Work instructions
Beginning with the line that holds "Task: Tap the Who's Covered label" and ending with the last line of the entries, please output each line exactly, apart from any pictures.

[Items from a data source]
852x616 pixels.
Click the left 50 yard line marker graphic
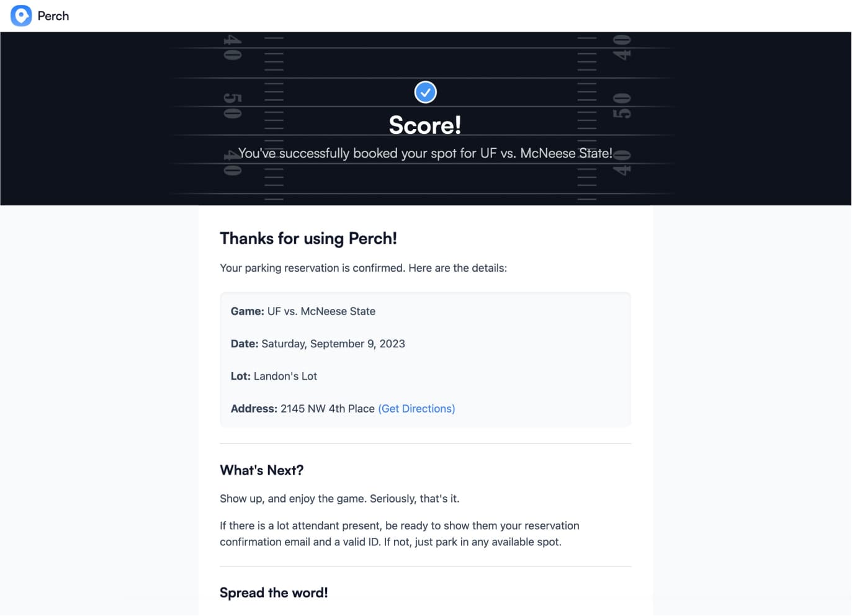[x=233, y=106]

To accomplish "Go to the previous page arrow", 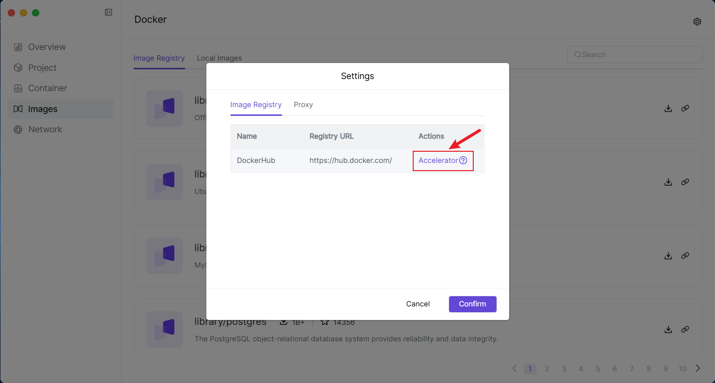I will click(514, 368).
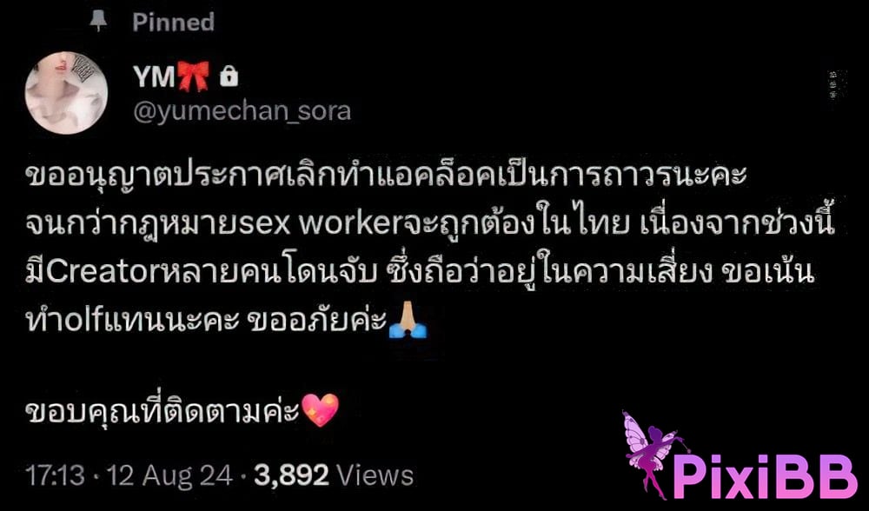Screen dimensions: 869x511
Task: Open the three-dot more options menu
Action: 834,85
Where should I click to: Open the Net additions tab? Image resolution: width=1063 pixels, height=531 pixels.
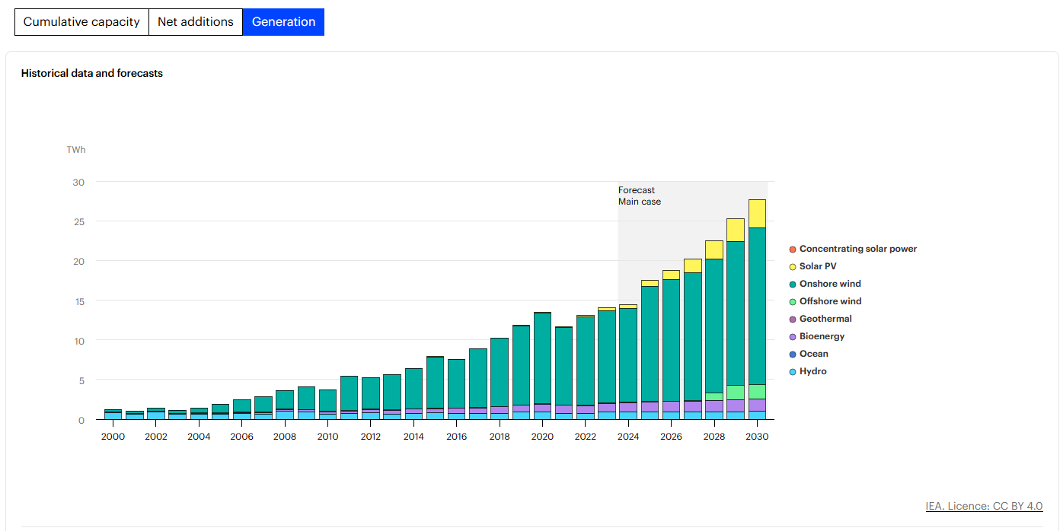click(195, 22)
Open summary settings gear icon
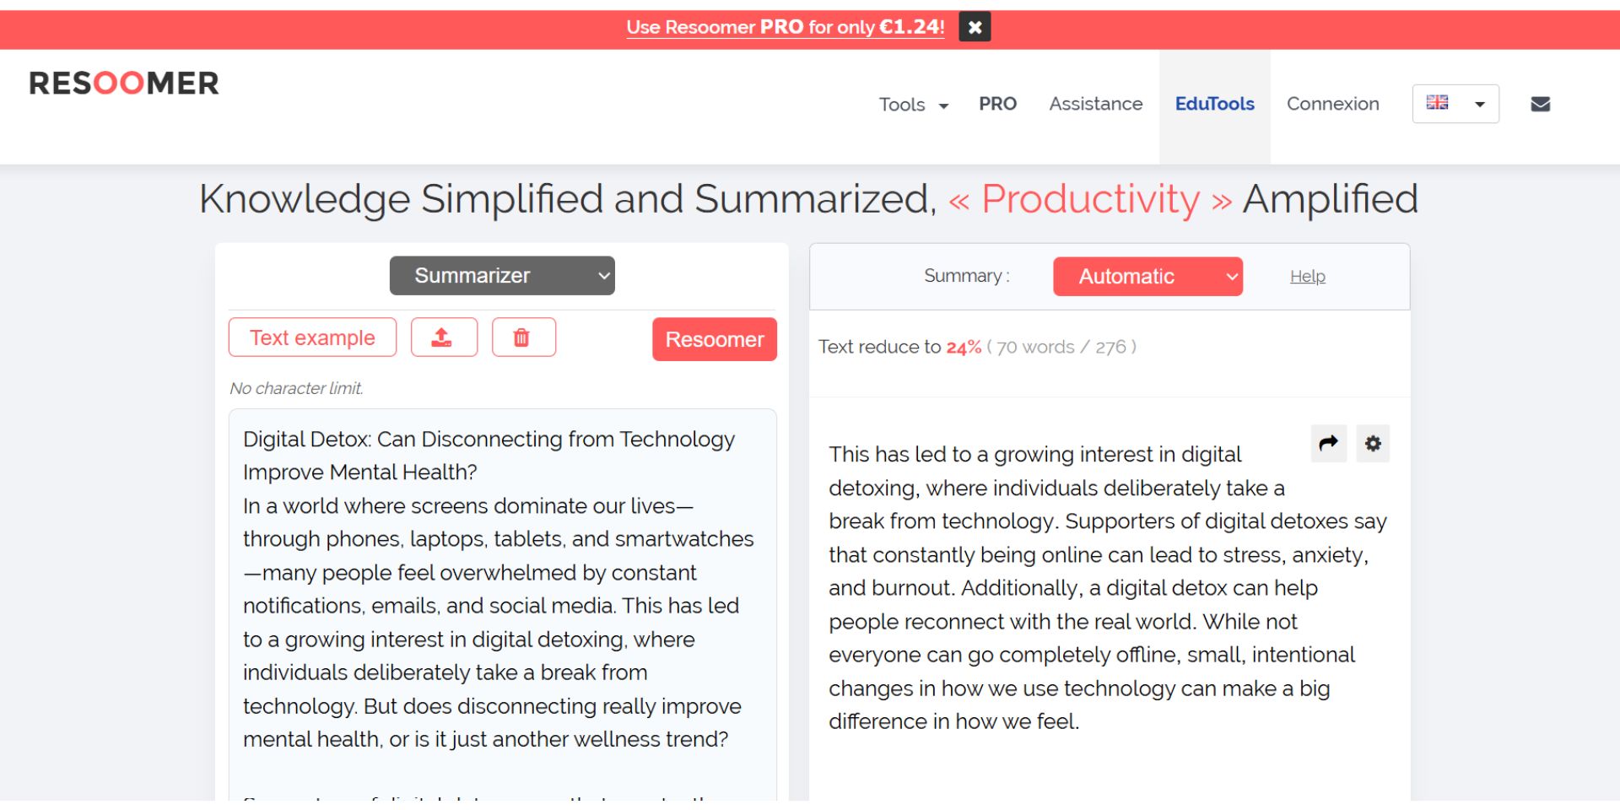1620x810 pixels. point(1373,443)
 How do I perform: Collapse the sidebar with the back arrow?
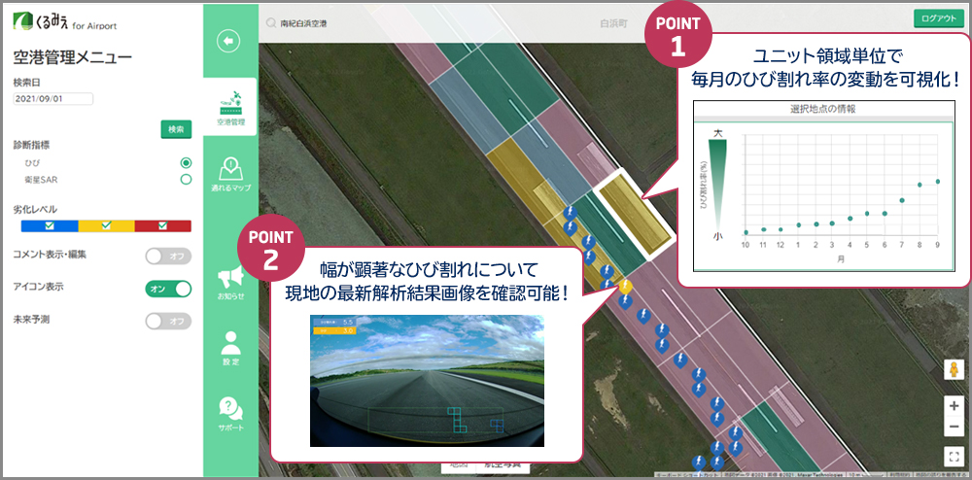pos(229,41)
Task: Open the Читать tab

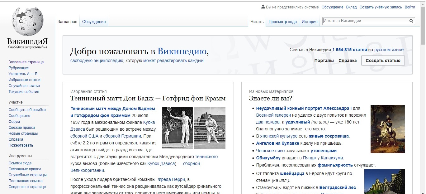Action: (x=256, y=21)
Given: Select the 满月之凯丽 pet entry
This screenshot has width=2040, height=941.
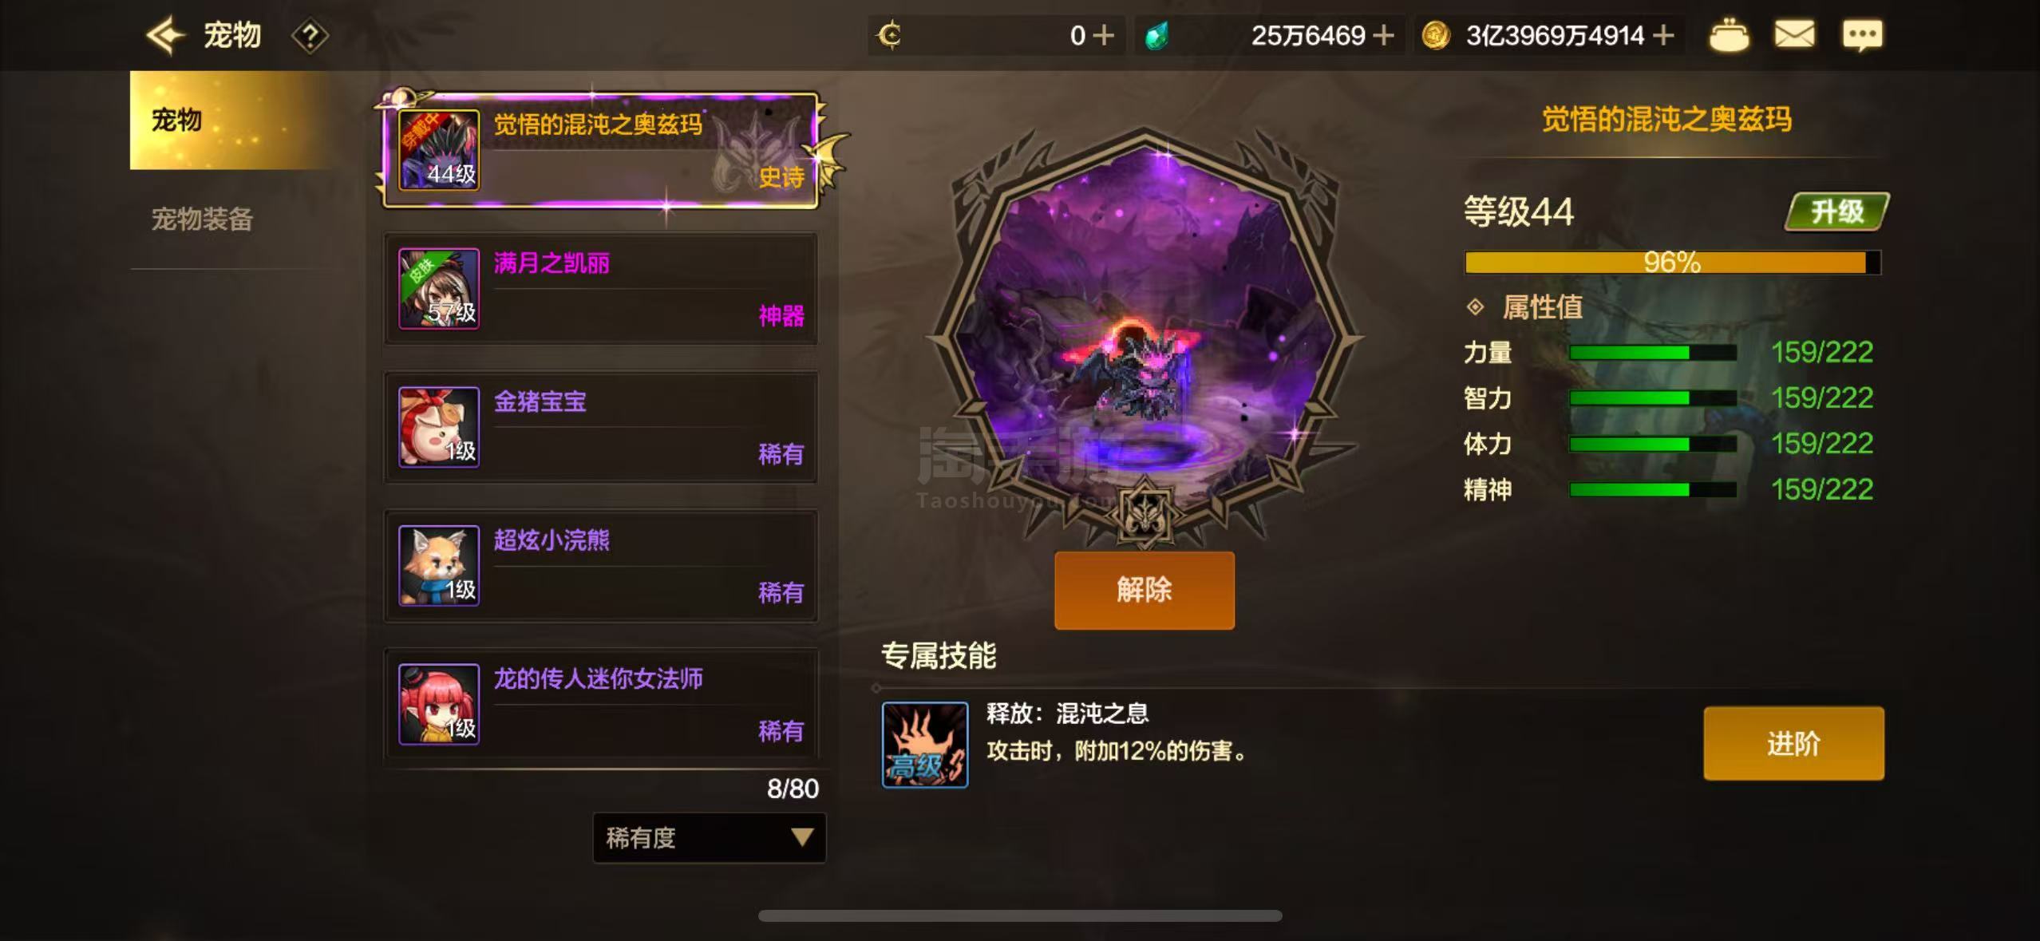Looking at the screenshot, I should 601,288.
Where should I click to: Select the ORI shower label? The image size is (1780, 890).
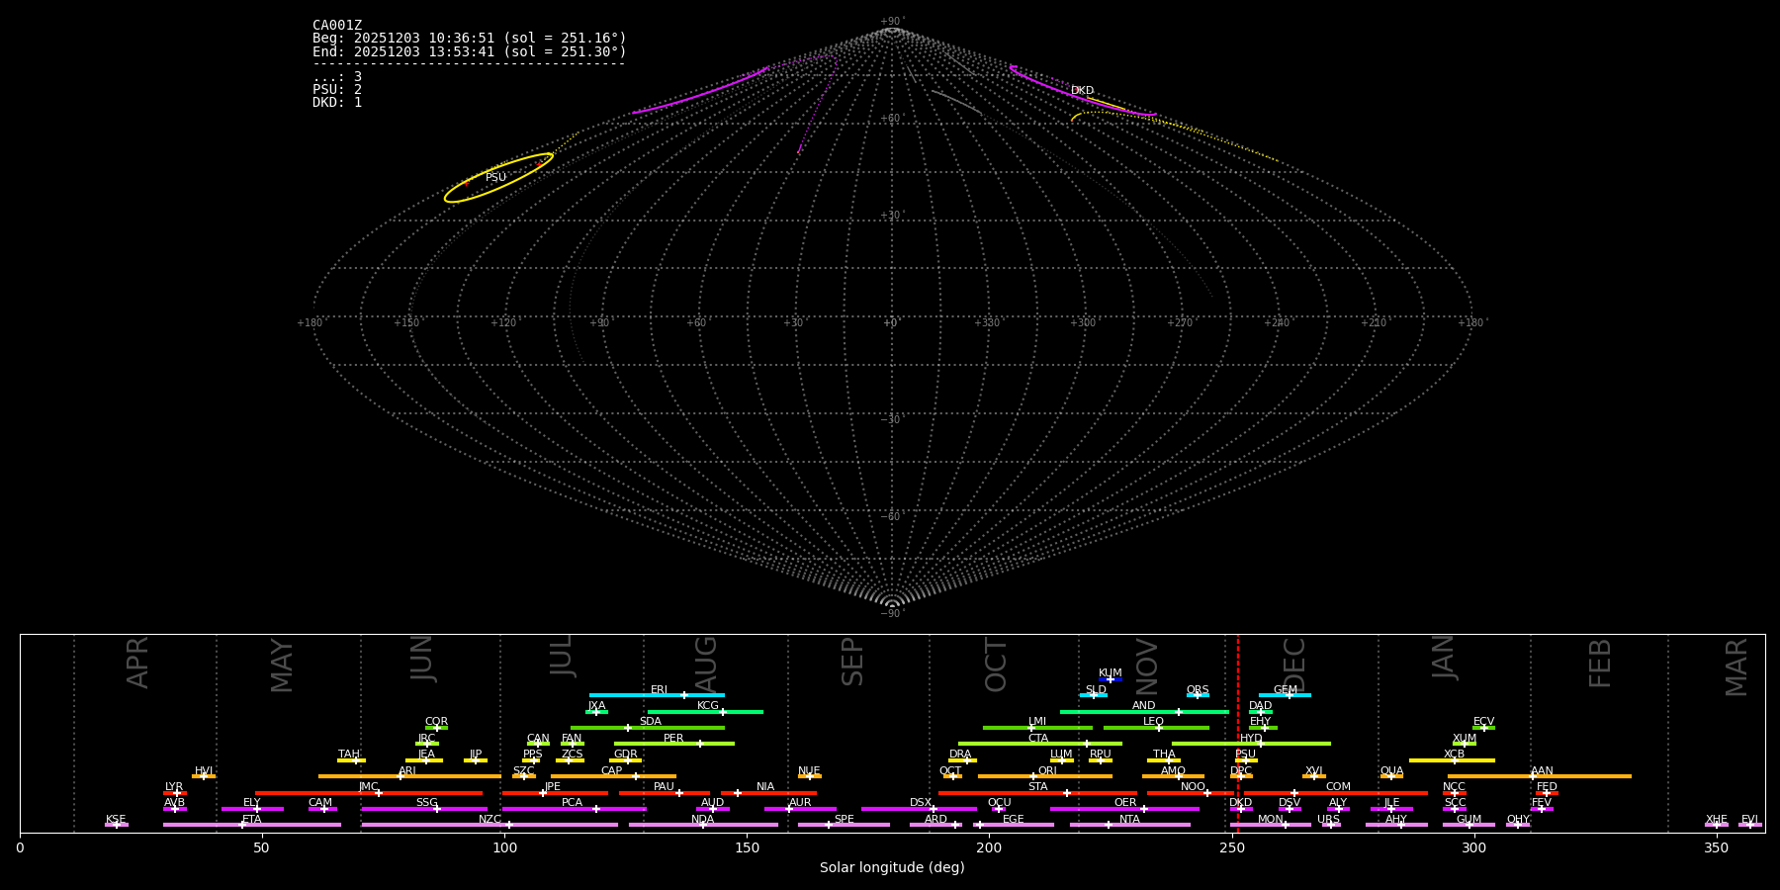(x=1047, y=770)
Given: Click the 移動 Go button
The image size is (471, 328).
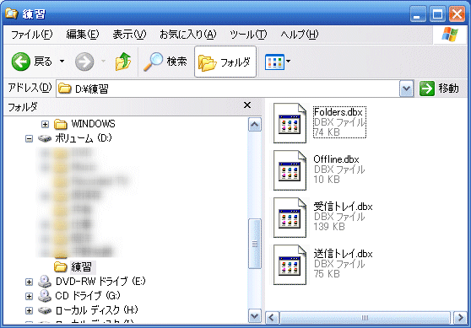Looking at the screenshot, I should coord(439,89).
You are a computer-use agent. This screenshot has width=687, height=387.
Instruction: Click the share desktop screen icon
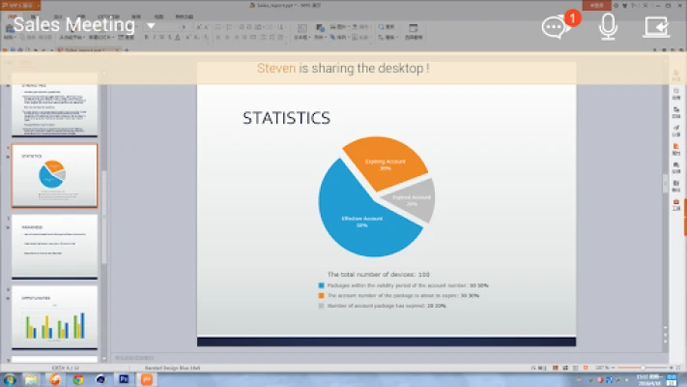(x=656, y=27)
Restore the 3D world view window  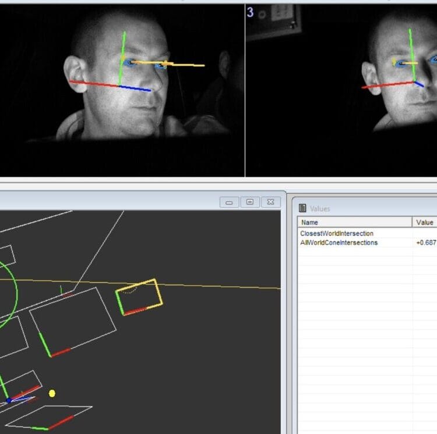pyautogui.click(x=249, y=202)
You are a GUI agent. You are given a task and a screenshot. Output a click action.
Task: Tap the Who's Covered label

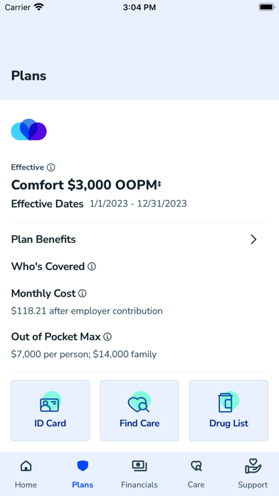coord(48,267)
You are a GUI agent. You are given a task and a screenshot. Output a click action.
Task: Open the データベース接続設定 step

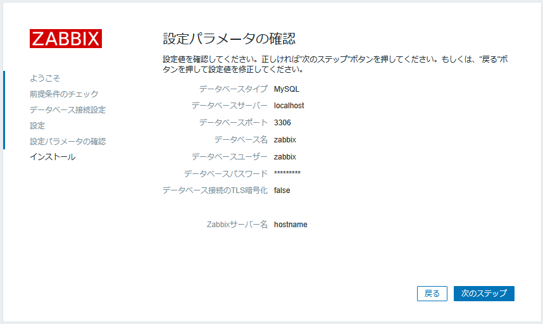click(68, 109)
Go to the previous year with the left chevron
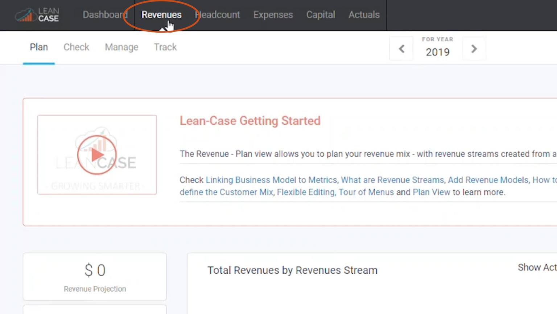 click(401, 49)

Written reply
Task: Tap the Who's Covered label

coord(48,267)
You are a GUI agent. You are given a task and a screenshot. Output a click action.
Task: Open the データベース接続設定 step

click(68, 109)
Go to the previous year with the left chevron
 click(401, 49)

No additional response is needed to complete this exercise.